Sasian, his name was, an earnest lad. Cefwyn signed to him. “Your Highness,” the lad breathed. “It’s Ivanor’s banner, and Imor’s.”

Cefwyn’s lips made a taut smile. Cevulirn and Umanon together, neighbors and allies, the horsemen of the southern plains and their city-dwelling allies from across the Lenfialim.

Here. Safe. Answering immediately to his summons. Breath left him in a long sigh, and he cast a look askance at Heryn’s pallid face.  “We have guests, Amefel.”

“To be entertained at my expense?” Heryn cried. “You are quartering Ivanim in my town?”

“Expense, expense, matters with you do seem to have a single song, Lord Heryn. We are conferring on matters of import to all the region; the others will doubtless be arriving before twilight.”  Heryn opened his mouth and shut it quickly.

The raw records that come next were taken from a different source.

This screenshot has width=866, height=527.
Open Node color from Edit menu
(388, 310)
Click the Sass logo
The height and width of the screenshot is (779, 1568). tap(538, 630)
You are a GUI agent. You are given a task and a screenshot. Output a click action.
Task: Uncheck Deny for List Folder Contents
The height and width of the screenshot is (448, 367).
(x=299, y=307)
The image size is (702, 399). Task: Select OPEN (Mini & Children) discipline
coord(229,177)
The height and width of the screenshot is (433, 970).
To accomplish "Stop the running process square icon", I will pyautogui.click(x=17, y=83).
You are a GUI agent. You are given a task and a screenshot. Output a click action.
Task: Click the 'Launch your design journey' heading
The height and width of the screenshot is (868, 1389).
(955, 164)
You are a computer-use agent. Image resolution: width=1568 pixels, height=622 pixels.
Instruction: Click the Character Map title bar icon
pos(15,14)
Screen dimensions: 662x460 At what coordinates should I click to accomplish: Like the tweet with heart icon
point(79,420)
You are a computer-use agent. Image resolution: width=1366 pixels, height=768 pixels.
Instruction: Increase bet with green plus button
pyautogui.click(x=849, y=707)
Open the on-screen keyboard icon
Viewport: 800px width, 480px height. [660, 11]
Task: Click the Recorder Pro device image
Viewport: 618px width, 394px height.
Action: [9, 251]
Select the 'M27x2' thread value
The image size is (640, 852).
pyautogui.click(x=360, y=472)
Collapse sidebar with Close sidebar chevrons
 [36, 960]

“No,” Cefwyn agreed, “I would not object in your place, Amefel.” He made a chivalric gesture toward Orien: pale, russet-haired, ambitious Orien. “You will have the opportunity to play hostess to all the region; an opportunity to use all that grand gold dinnerware, all this surplus of servants and display. You should be delighted, dear, vain.., lady.”

Color rose to Orien’s face. Tarien turned white.

“Out!” Cefwyn said to her and her sister, and she whirled and fled, remembered to curtsy, and fled again. After an opening and closing of her mouth Tarien left in her wake, and two guards went with them.

“My lord Prince,” Heryn said, choked with rage. “Your treatment of my sisters does you no honor.”